* _WORK INSTRUCTION_: Quote the lines of the data below verbatim, beginning at the line that contains "Where should I" and ending at the last line, both included, and excluding pictures.

::::::::::

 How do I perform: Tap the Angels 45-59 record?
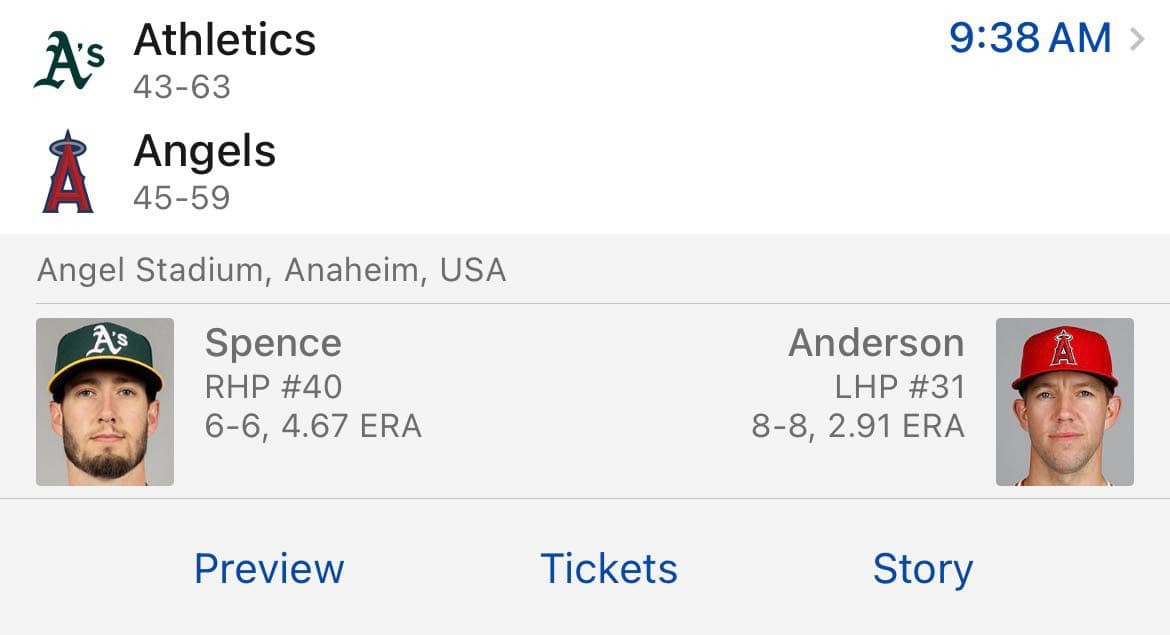[182, 198]
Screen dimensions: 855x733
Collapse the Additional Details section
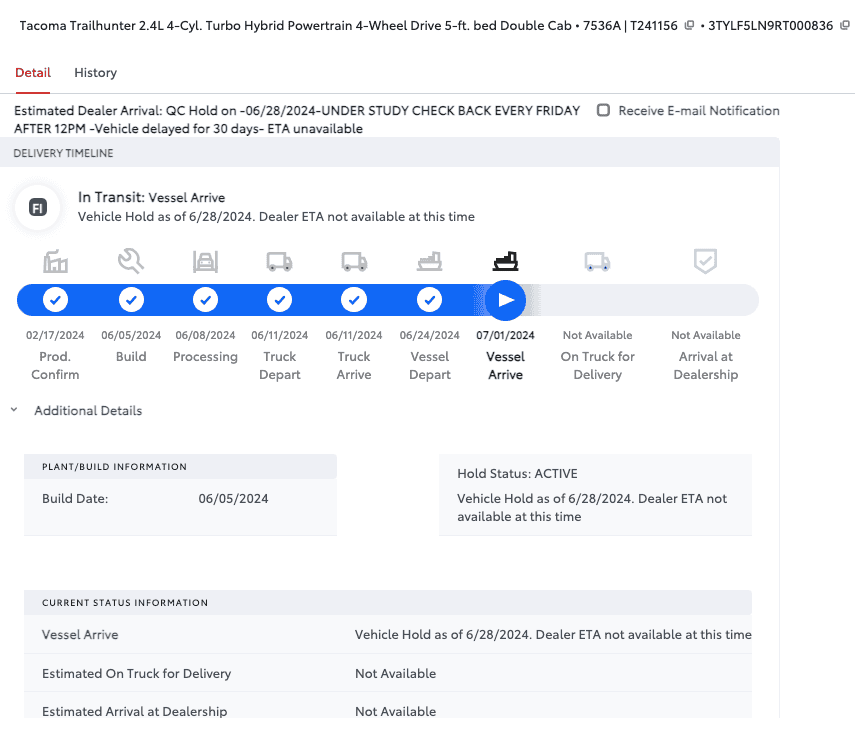coord(14,410)
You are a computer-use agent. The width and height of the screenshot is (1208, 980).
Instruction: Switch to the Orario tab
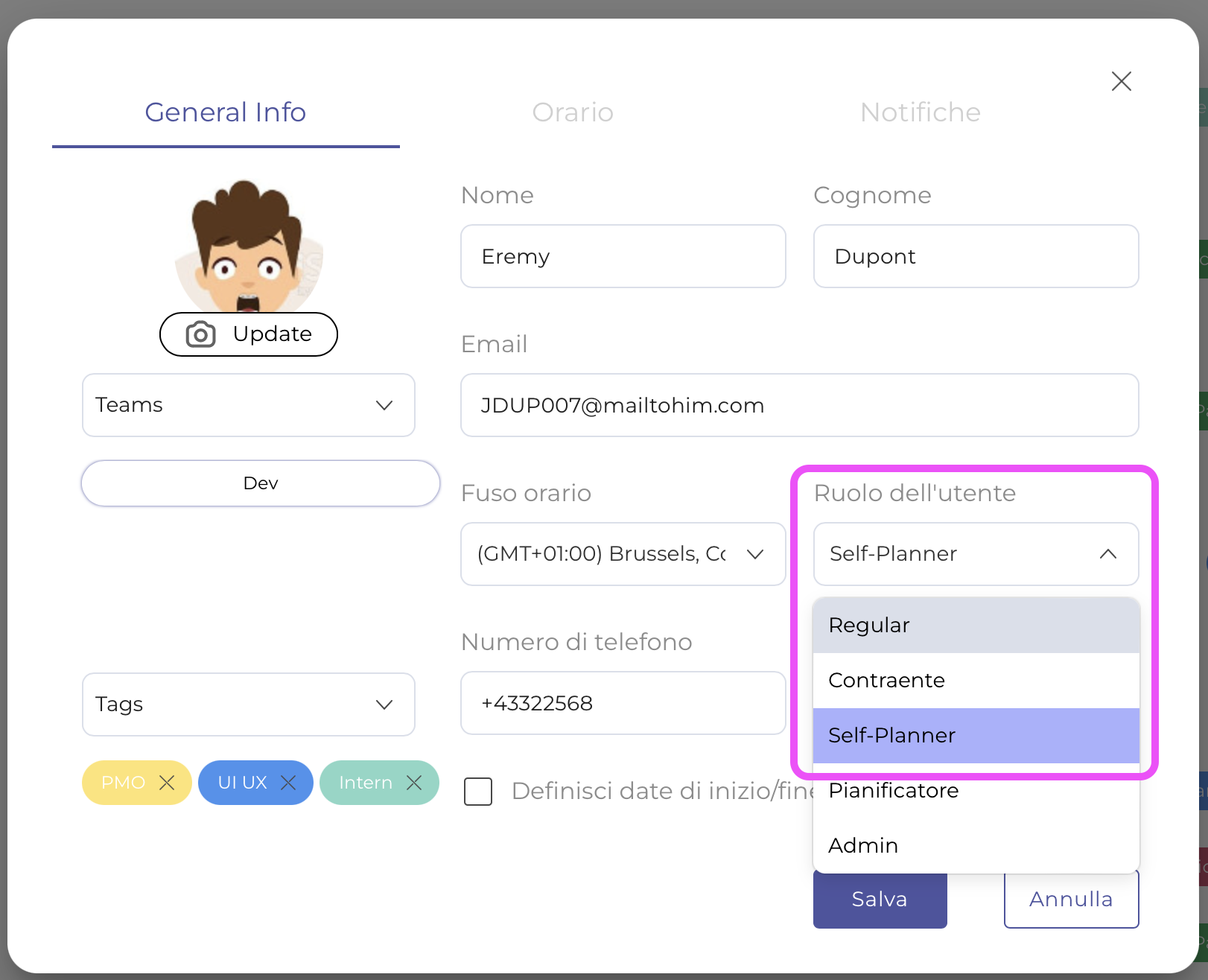coord(573,112)
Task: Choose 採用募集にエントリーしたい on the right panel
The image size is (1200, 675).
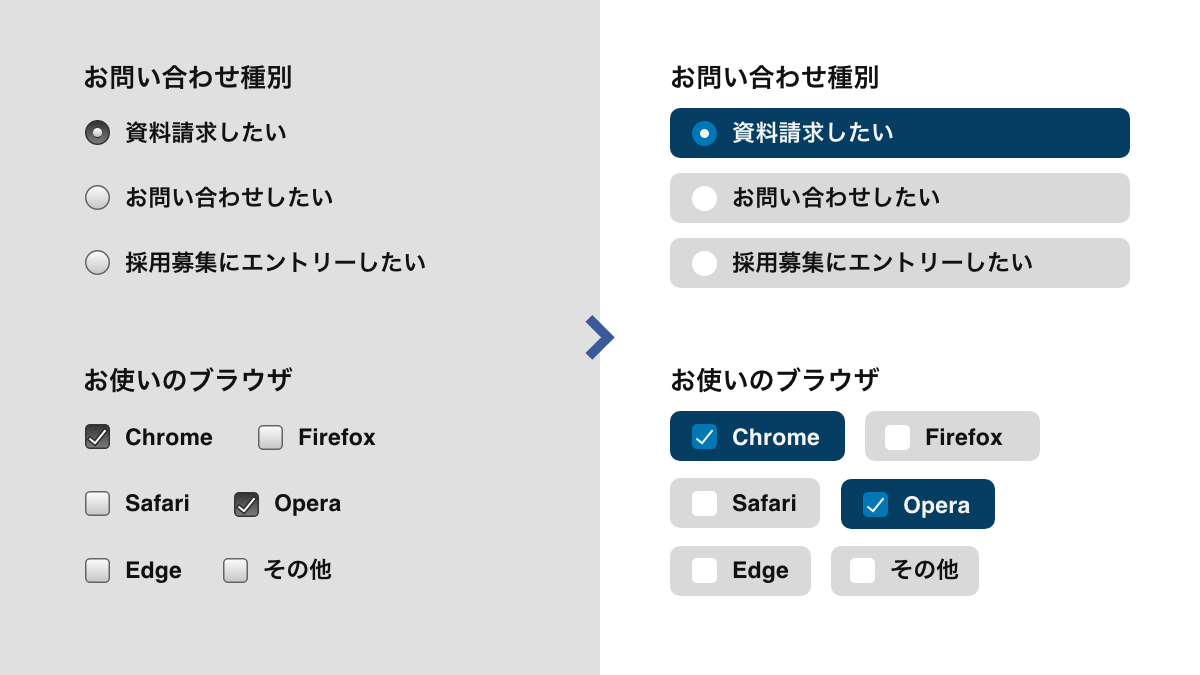Action: point(899,263)
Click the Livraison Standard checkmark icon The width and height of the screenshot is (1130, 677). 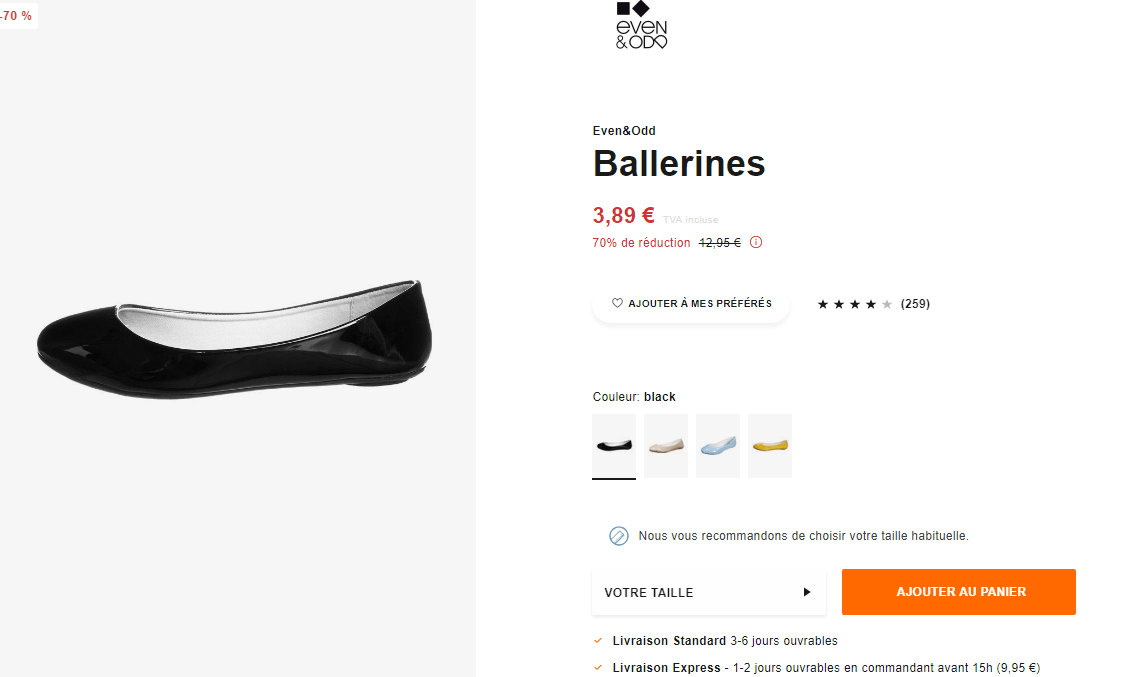598,640
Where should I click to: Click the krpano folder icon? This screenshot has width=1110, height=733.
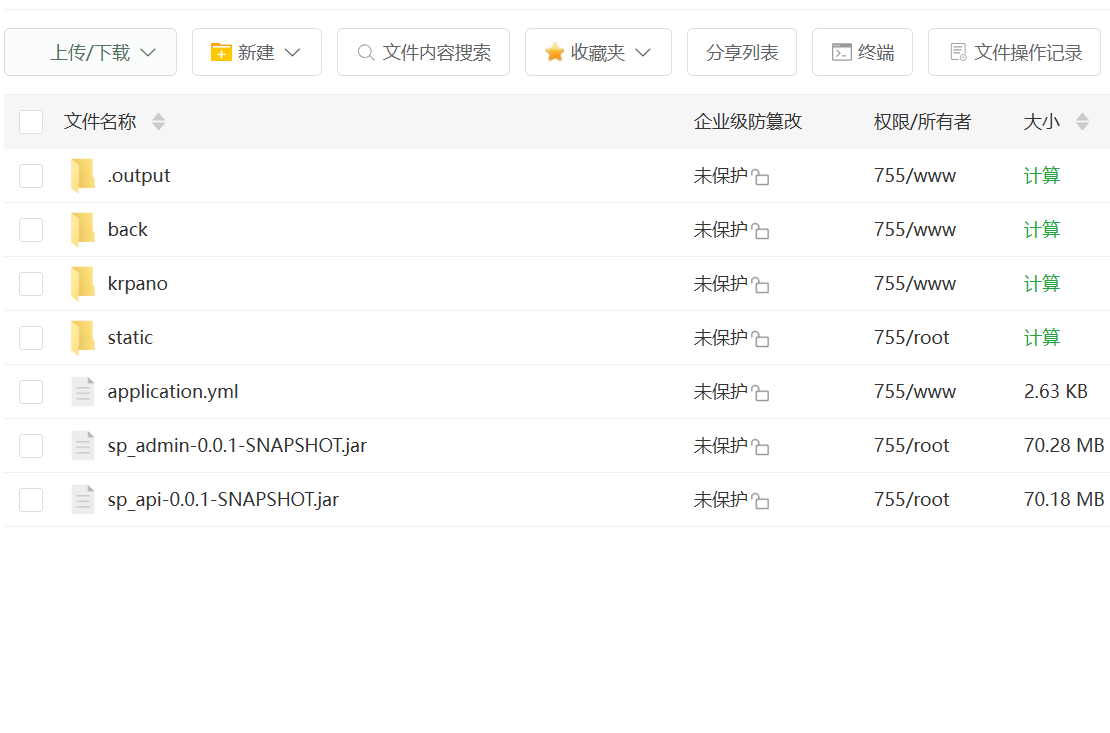coord(83,284)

::::::::::

* _EXPECTED ANSWER_:
Where should I click to: Click the krpano folder icon? This screenshot has width=1110, height=733.
coord(83,284)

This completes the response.